The Brooklyn District Attorney’s Office will vacate hundreds of convictions that were secured based on testimony from corrupt cops, including NYPD narcotics officers who planted drugs on innocent suspects. Prosecutors appeared in court on Wednesday to request dismissals in 47 felony cases, and have plans to visit the Brooklyn Criminal Court later this month to ask for an additional 331 misdemeanor convictions to be vacated.
The cases are related to 13 NYPD officers that have been convicted of committing crimes while on duty. The vast majority of the convictions to be vacated were drug-related and involved illegal conduct including planting drugs on suspects or supplying narcotics to confidential informants. Brooklyn District Attorney Eric Gonzalez said on Wednesday that while a review did not reveal misconduct in the cases to be vacated, his prosecutors “no longer have confidence” in the work of the tainted cops.
“These former police officers were found to have committed serious misconduct that directly relates to their official job duties, calling into question the integrity of every arrest they have made,” Gonzalez said. “A thorough review by my Conviction Review Unit identified those cases in which their testimony was essential to proving guilt, and I will now move to dismiss those convictions as I no longer have confidence in the integrity of the evidence that underpinned them.”
Cases Connected to Corrupt Brooklyn Drug Squad
Many of the dismissed cases, a total of 134, involved testimony from former NYPD narcotics officer Jerry Bowens, who is serving a 40-prison sentence for murder after killing his girlfriend. In 2008, while assigned to Brooklyn South Narcotics Division, he illegally stole crack from suspects and provided the drugs to an informant in exchange for information. He shot and killed his girlfriend and wounded another person in 2009 while awaiting trial on the corruption case.
Bowens was one of four officers with the Brooklyn South Narcotics squad convicted in a massive corruption scandal. More than half of the cases slated for dismissal involved testimony from the four officers.
Another 14 cases were dismissed due to their connection with Jason Arbeeny, a Brooklyn South Narcotics officer who was convicted of official misconduct and other charges for planting drugs in 2007. Sean Johnstone, also a Brooklyn South Narcotics officer, was convicted of conspiracy for paying informants with drugs, leading Gonzalez to seek dismissal of 40 cases that relied on his testimony.
Tainted Convictions Resulted in Prison Time
Gonzalez and the Legal Aid Society noted that many of the cases resulted in prison time for those convicted.
“These convictions continue to hang around people and impact them in all kinds of ways,” Gonzalez said. “Had we known about these officers, we would never have brought these cases.”
Elizabeth Felber of the Legal Aid Society commended Gonzalez’s move to dismiss the cases and noted that many of those convicted have suffered ongoing repercussions of their criminal record.

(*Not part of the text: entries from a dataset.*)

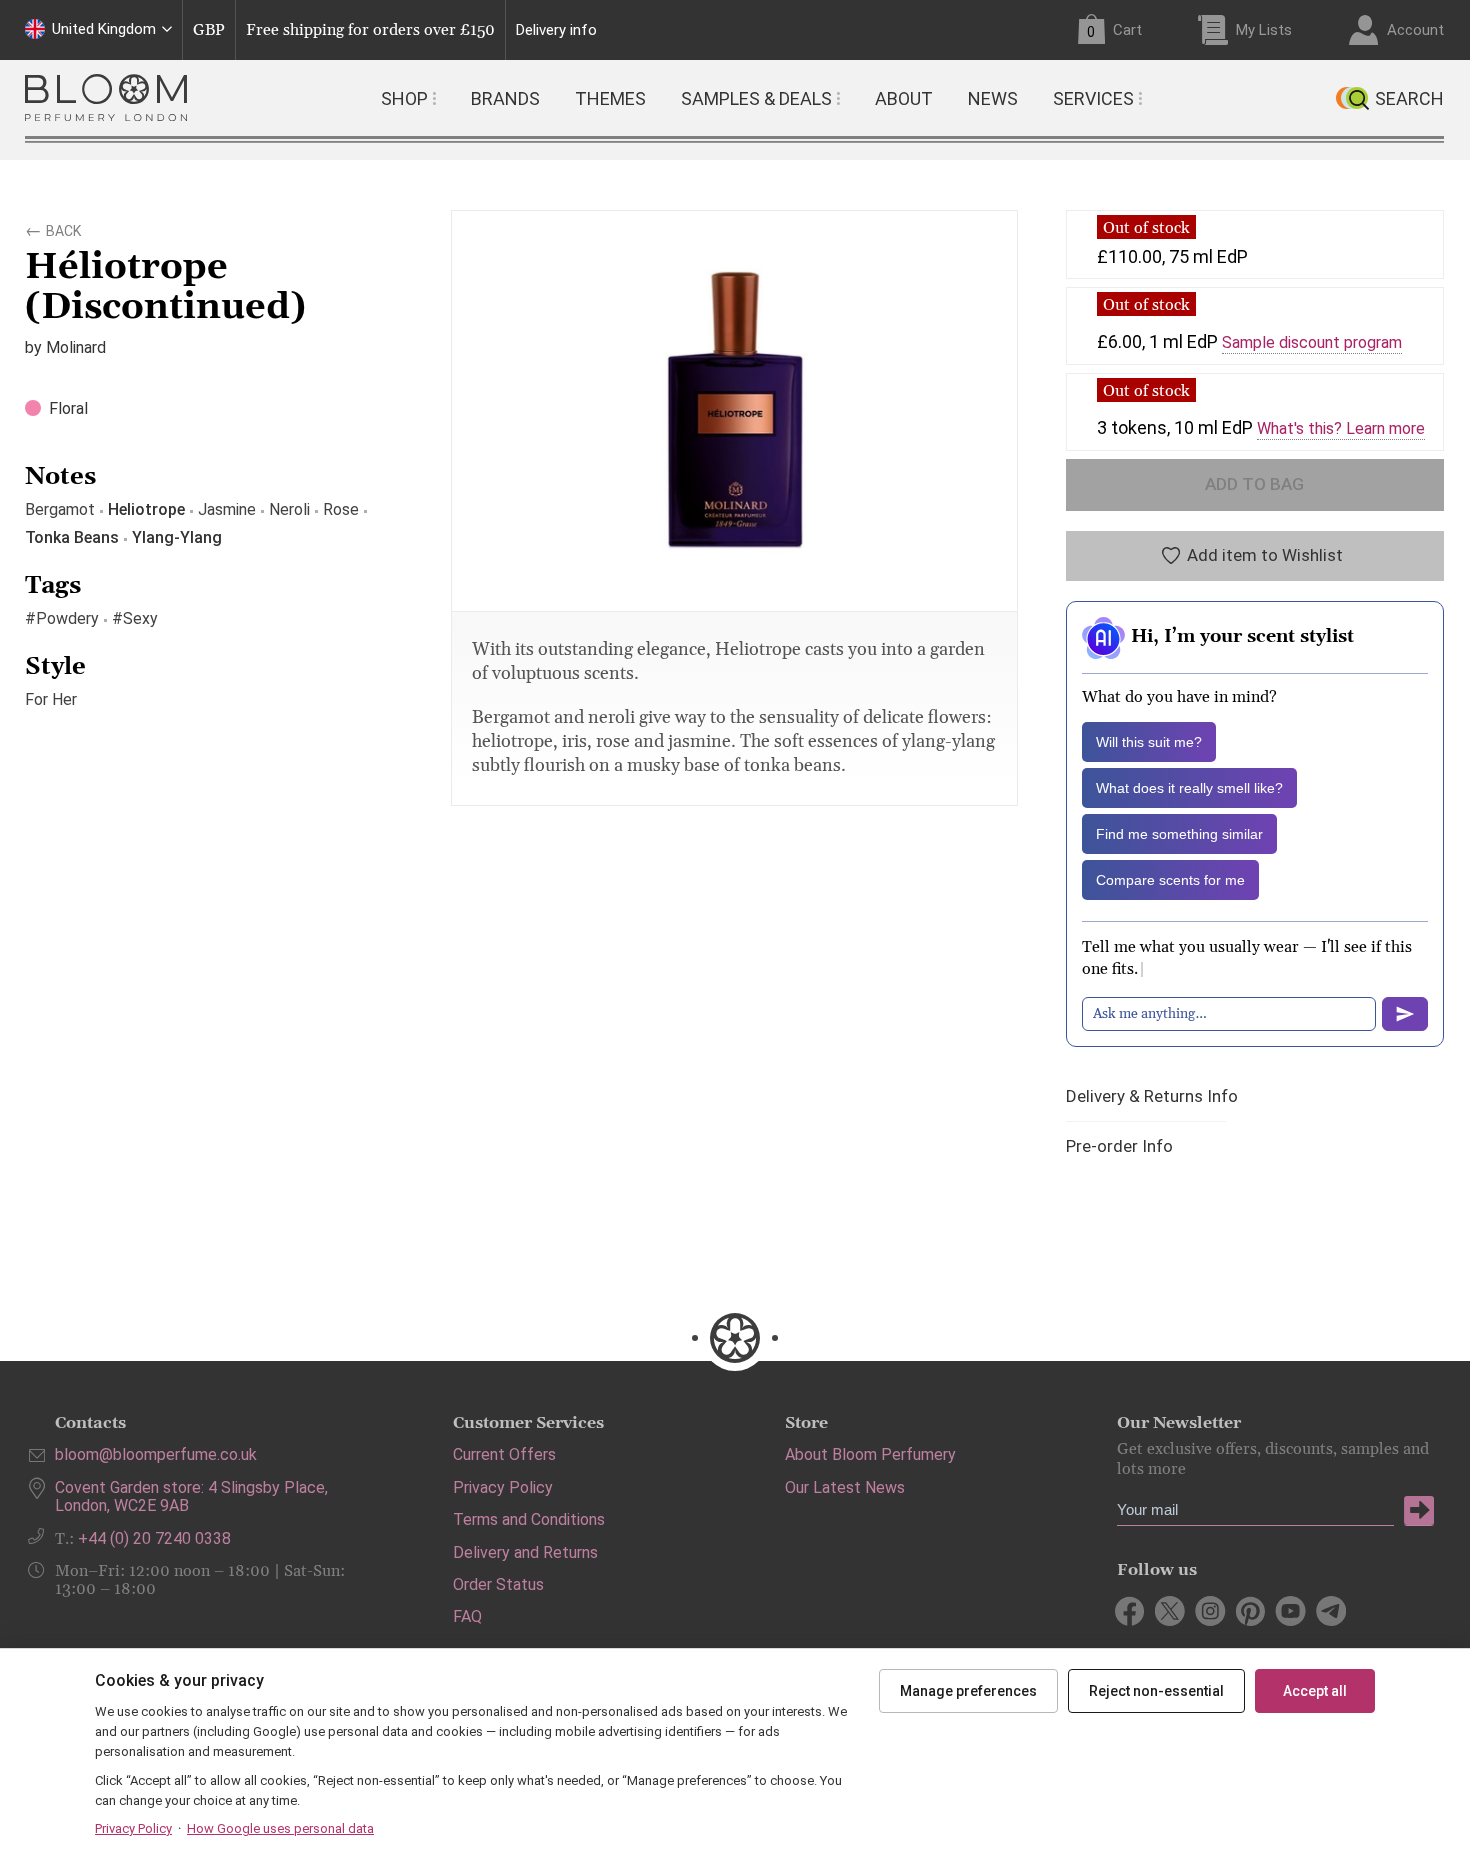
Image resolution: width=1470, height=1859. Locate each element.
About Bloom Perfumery (870, 1454)
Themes (610, 98)
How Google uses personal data (280, 1828)
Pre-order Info (1119, 1146)
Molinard (76, 347)
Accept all (1315, 1691)
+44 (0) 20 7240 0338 (154, 1538)
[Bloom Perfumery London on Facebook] (1130, 1611)
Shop (404, 98)
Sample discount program (1312, 343)
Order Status (498, 1584)
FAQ (467, 1616)
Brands (505, 98)
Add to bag (1254, 484)
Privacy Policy (503, 1487)
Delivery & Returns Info (1152, 1096)
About (904, 98)
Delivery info (556, 30)
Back (63, 228)
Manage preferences (968, 1691)
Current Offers (504, 1454)
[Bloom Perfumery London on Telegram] (1330, 1611)
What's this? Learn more (1341, 429)
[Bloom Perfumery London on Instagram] (1210, 1611)
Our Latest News (845, 1487)
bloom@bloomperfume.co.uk (156, 1454)
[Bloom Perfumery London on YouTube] (1290, 1611)
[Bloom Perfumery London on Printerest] (1250, 1611)
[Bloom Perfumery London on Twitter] (1170, 1611)
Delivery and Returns (525, 1552)
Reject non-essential (1156, 1691)
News (993, 98)
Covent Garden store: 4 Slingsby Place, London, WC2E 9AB (191, 1496)
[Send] (1405, 1014)
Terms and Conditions (529, 1519)
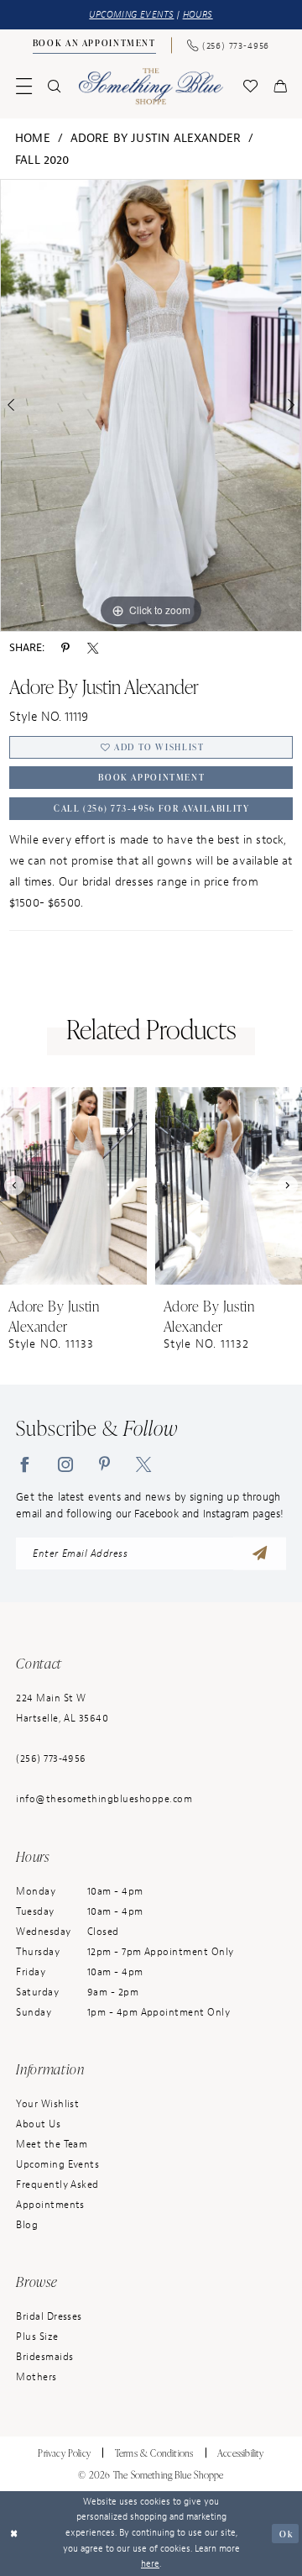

She also urged prosecutors to continue reviewing past convictions as a matter of policy.
“While we applaud this decision, the people prosecuted in these cases were forced to endure hardships that should never have happened to begin with,” said Felber. “Some individuals lost years of their lives serving prison sentences and many suffered collateral harm including housing instability, loss of employment, and severed access to critical services, all because of the words of these corrupt police officers.”
“We urge DA Gonzalez and all of the other New York City District Attorneys to conduct these reviews on an ongoing basis and with full transparency, not just in response to public pressure, but as their duty to ‘do justice.’ To do otherwise erodes the public’s trust in law enforcement and the criminal legal system,” Felber continued.
The Brooklyn DA’s office spent 10 months reviewing hundreds of cases that the disgraced police officers had participated in, marking for dismissal those in which testimony from the former cops was the primary evidence presented to the court. Prosecutors said about 100 convictions were kept in place based on other evidence that corroborated the former officers’ testimony.